Meeresfischen & Fliegenfischen

Fliegenfischen

Das Fliegenfischen ist eine aktive Art des Angelns. Nachdem der Zielfisch z.B. die Meerforelle ausgemacht ist, erfolgt die Präsentation des Köders mit der Fliegenrute und Fliegenrolle. Der Köder imitiert die natürliche Nahrung der Fische, wie zum Beispiel Insekten. Die meistbenutzten Köder sind Trockenfliege, Naßfliege, Streamer und Nymphe. Fliegen sind ca. 0,6 - 3 cm groß und bestehen aus Federn, Tierhaaren und immer häufiger aus künstlichen Materialien. Hier wird unterschieden zwischen Trocken- und Naßfliegen. Trockenfliegen schwimmen auf der Wasseroberfläche, Naßfliegen schwimmen im Film der Wasseroberfläche oder direkt im Wasser.

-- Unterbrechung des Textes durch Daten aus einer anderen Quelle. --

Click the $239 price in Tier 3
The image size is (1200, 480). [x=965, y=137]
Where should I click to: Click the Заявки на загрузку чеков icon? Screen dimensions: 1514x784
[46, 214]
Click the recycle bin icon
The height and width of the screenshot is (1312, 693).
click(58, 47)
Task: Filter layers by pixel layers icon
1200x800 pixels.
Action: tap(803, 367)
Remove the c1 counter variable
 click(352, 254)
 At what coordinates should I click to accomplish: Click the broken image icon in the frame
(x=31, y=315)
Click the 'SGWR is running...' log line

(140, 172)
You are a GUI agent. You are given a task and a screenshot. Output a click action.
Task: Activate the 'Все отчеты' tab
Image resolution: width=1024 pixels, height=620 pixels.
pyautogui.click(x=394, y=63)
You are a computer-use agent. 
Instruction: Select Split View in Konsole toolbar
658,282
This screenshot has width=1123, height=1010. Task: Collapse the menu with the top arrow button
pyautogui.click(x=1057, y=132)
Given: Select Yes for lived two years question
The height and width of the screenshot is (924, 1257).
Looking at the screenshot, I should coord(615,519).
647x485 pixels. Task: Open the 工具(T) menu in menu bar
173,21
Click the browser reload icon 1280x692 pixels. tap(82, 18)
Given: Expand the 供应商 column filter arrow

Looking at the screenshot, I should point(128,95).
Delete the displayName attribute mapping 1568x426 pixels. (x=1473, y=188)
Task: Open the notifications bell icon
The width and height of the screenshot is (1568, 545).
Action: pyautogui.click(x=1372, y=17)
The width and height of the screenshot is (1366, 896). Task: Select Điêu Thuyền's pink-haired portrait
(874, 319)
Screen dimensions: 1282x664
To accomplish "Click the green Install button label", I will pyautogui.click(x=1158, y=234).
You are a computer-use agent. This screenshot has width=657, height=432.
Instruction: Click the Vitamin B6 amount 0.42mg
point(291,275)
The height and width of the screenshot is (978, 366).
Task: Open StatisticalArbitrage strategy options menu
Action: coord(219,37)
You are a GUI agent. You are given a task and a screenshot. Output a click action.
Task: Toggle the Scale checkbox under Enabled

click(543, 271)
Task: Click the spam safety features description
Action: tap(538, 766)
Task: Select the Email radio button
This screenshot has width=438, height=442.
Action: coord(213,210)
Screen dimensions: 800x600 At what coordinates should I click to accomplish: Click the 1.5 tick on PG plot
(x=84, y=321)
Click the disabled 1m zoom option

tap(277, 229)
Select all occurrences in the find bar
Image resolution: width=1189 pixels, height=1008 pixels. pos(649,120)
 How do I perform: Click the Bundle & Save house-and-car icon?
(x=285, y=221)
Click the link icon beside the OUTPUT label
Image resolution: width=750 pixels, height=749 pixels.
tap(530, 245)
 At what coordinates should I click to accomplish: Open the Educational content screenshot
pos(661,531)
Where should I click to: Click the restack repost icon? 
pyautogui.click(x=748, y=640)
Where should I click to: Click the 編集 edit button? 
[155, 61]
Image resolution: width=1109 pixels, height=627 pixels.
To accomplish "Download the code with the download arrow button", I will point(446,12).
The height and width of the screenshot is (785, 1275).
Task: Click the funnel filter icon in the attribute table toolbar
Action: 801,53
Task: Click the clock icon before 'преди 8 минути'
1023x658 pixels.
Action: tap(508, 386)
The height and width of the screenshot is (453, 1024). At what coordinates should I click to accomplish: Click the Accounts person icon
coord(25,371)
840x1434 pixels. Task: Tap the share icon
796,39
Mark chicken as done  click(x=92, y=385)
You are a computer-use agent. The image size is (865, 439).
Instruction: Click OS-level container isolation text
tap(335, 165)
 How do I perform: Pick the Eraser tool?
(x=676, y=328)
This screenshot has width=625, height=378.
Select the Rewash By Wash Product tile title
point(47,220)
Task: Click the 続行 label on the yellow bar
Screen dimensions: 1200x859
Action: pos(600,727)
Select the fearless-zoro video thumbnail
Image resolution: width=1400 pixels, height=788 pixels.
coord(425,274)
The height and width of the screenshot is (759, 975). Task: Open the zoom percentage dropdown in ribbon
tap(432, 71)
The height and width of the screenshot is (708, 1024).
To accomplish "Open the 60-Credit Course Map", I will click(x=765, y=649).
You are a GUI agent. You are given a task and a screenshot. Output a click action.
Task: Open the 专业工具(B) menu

Streamer sind größer als Fliegen (bis zu ca. 20 cm), sie imitieren in der Regel kleine Fische und werden meist unter der Wasseroberfläche angeboten. Nymphen werden nur unter Wasser angeboten, sie imitieren Insektenlarven oder zur Wasseroberfläche aufsteigende Insekten.

Meeresfischen

In Nordeuropa werden auf hoher See u. a. Dorsch, Köhler (auch Seelachs genannt) und Makrele beim Meeresfischen geangelt. In Küstennähe sind je nach Saison auch Hering, Scholle, Aal, Sprotte, Hornhecht und Meerforelle zu beangeln.

Das Angeln auf dem Meer wird zumeist über einen gecharterten Kutter betrieben. Die größte Kutterflotte Deutschlands liegt in Heiligenhafen an der Ostsee. Der Hauptzielfisch in der Ostsee ist der Dorsch.

Gefangen werden die Dorsche vom Kutter entweder durch künstliche Köder wie Pilker und oder Jigs. Oder an längeren Ruten durch Naturköder wie Watt- und oder Seeringelwürmer.

Bei dem Pilkangeln werden, nachdem der Kutter das Zielgebiet erreicht hat, die Köder durch Öffnen der Rolle zu Grund gelassen. Einige wenige Kurbelumdrehungen ziehen den Köder über den Grund. Durch das Anheben und Senken der Rute wird dem Köder Leben eingehaucht. Die taumelnden Bewegungen beim Absinken des Köders verleiten den Fisch zum Biss.

In den Sommermonaten Juli und August können auf der Nordsee vorrangig Makrelen gefangen werden. Die Ortung der Fischschwärme erfolgt durch das gezielte Anfahren von Möwenschwärmen. Das Beangeln von Makrelen erfordert ein Paternostersystem, an dem 3 bis 5 Haken untereinander geknotet werden. Ansonsten werden ebenfalls Pilkbewegungen zur Köderführung angewandt.

Hier findet man noch weitere Tipps zum Meerforellen Angeln !

Nachtangeln

Als Nachtangeln bezeichnet man jegliches Fischen zwischen Sonnenuntergang und Sonnenaufgang. Als Hilfsmittel dienen dabei Stirnlampe, elektronische Bissanzeiger und Elektro- oder Knicklichtposen. Auch die klassische Aalglocke kommt dabei häufig zum Einsatz. Geangelt wird auf alle nachtaktiven Fischarten, vor allem aber auf Aal, Zander und Karpfen. Besonders große, erfahrene Fische dieser Arten werden nachts erbeutet.